## Exercise:
In the summaries of antitrust articles on online platforms, which sector has margin squeeze abuse mostly been confined to?

## Source excerpt:
start

Friso Bostoen ‘Online platforms and vertical integration: the return of margin squeeze?’ (2018) Journal of Antitrust Enforcement 6 355

The main challenge with anticompetitive conduct by online multisided platforms is finding a fitting theory of harm. The author argues here that one candidate theory has been overlooked: margin squeeze. Margin squeeze, occurs where a dominant undertaking charges a price for the product on the upstream market which, compared to the price it charges on the downstream market, does not allow an equally efficient competitor to trade profitably in the downstream market on a lasting basis. In other words, margin squeeze takes place when an upstream operator forces his downstream competitor—who is just as efficient—off the market by squeezing his profit margins. This class of abuse has for the most part been confined to the telecom sector, but its potential reaches beyond. Indeed, the tendency towards vertical integration and subsequent conduct of online platforms could renew the relevance of margin squeeze as an analytical tool. The paper is structured as follows: Section II outlines the fundamental elements of margin squeeze. This section…

Patrick Todd ‘Intra-platform exclusion in software markets’ (2018) Journal of Antitrust Enforcement 6 409

This article, available here, analyses situations where platform operators design their platforms in a way that is liable to exclude intra-platform competitors. Exclusion in intra-platform markets require certain intricacies that existing theories of harm in antitrust law do not anticipate; thus, applying those theories unyieldingly is liable to cause confusion and result in judicial error. Authorities must formulate policies that detect anticompetitive exclusion without deterring innovation, and apply that policy consistently across comparable cases. Existing cases reveal that some authorities and courts have been taking a sensible approach to intra-platform exclusion, whereas others, especially in the EU, have shown a tendency to protect excluded intra-platform firms at the expense of consumer welfare. The paper is structured as follows: Section II defines software platforms and describes platform owners’ relationships with third-parties that distribute services through their platforms. Software platforms are code-based infrastructures that facilitate exchanges and transactions through the creation of one or multiple downstream ‘intra-platform’ markets. Through a platform, users can transact with…

Jonathan Baker and Fiona Scott Morton on ‘Antitrust Enforcement against Platform MFNs’ (2018) Yale Law Journal 127 2176

 . This paper, available here, argues for more vigorous antitrust enforcement against Most Favoured Nation (MFN) provisions in the platform context. A MFN clause requires providers to refrain from offering their products or services at lower prices on other platforms. During the past two decades, antitrust enforcement against MFN provisions has grown, particularly in Europe. In contrast, there have been almost no enforcement actions against platform MFNs in the United States. The authors make a number of proposals to reverse this trend. The article is structured as follows: Part I shows how platform MFNs can harm competition and consumers, despite their potential competitive benefits. The authors’ draw on the economics’ literature on the effects of MFNs generally, and platform MFNs in particular. Simple MFNs commit sellers not to discount selectively, which assures covered buyers that they will be charged the lowest price offered by the seller. At first blush, one might expect this provision to lead to lower prices for covered buyers….

end

## Provided data:

start

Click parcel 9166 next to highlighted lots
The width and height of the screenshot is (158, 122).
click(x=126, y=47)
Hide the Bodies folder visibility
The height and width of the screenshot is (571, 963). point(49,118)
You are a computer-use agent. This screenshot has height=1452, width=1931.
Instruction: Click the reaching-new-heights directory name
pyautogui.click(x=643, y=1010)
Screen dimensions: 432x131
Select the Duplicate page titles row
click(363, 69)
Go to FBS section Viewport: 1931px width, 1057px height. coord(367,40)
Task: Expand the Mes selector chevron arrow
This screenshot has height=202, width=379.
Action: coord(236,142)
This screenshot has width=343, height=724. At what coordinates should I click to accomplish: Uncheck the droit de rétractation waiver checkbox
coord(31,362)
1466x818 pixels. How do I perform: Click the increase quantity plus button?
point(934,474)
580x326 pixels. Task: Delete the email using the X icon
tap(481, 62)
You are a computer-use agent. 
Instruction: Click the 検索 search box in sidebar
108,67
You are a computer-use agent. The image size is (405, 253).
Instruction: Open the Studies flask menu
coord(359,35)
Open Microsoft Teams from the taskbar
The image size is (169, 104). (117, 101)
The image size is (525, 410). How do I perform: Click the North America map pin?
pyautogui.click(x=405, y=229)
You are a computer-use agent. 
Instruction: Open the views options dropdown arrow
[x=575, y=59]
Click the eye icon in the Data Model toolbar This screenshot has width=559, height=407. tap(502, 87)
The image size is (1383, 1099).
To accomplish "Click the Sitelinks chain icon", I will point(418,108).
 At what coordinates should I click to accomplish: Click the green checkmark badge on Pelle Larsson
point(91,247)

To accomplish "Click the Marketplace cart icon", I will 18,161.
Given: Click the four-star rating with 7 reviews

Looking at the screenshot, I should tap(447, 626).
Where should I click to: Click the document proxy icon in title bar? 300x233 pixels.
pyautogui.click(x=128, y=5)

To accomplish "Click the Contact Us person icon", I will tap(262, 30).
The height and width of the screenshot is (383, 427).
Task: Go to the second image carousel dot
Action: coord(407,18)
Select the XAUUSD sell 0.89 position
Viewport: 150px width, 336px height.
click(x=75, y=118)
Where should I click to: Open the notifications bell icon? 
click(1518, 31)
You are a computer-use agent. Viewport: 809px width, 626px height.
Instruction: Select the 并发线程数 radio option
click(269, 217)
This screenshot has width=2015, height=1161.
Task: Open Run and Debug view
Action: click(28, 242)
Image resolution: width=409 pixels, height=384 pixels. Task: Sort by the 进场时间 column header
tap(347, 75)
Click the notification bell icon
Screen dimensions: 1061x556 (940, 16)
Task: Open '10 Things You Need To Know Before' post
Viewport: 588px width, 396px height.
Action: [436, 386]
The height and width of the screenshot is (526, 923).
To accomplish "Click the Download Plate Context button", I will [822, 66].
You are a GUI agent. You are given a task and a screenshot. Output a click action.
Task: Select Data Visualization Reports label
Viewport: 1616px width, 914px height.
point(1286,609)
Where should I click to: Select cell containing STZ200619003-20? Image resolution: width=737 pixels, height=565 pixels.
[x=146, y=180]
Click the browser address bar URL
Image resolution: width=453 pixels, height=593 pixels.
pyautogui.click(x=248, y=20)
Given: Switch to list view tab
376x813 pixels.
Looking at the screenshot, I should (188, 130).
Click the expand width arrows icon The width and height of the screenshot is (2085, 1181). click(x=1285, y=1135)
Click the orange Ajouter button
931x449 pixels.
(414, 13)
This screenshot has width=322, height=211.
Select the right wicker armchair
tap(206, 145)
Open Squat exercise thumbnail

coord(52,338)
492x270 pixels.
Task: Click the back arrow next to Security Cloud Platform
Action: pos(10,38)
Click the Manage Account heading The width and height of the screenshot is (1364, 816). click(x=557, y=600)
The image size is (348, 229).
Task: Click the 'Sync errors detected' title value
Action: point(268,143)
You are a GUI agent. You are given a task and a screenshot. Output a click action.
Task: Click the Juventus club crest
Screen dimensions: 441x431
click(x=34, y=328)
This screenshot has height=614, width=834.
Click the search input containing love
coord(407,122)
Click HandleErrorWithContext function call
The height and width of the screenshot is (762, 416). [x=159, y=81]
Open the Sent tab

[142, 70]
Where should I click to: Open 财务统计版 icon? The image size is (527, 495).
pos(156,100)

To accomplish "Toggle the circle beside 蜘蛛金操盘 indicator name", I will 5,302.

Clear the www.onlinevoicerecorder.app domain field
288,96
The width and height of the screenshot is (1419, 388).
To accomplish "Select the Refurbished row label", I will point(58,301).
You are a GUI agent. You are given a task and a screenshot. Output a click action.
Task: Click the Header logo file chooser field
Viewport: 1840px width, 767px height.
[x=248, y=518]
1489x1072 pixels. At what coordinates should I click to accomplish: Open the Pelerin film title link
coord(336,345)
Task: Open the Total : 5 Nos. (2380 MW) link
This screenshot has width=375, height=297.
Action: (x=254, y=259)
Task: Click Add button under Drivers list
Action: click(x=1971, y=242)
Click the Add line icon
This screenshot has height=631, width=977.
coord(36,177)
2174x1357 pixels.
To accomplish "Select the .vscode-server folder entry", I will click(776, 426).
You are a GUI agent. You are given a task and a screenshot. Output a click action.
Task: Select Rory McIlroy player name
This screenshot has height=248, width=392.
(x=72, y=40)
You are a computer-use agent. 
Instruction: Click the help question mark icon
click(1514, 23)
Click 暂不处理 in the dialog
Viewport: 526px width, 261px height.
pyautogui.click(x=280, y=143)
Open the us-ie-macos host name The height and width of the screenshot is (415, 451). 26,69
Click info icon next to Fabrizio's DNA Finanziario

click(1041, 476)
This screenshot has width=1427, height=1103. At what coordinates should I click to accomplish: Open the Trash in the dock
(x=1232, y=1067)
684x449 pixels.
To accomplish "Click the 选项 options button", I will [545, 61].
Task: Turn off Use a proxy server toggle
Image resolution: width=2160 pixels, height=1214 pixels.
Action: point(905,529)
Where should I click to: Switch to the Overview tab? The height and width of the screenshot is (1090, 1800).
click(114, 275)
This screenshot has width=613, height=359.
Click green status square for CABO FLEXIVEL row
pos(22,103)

end

## Answer in full:
The telecom sector.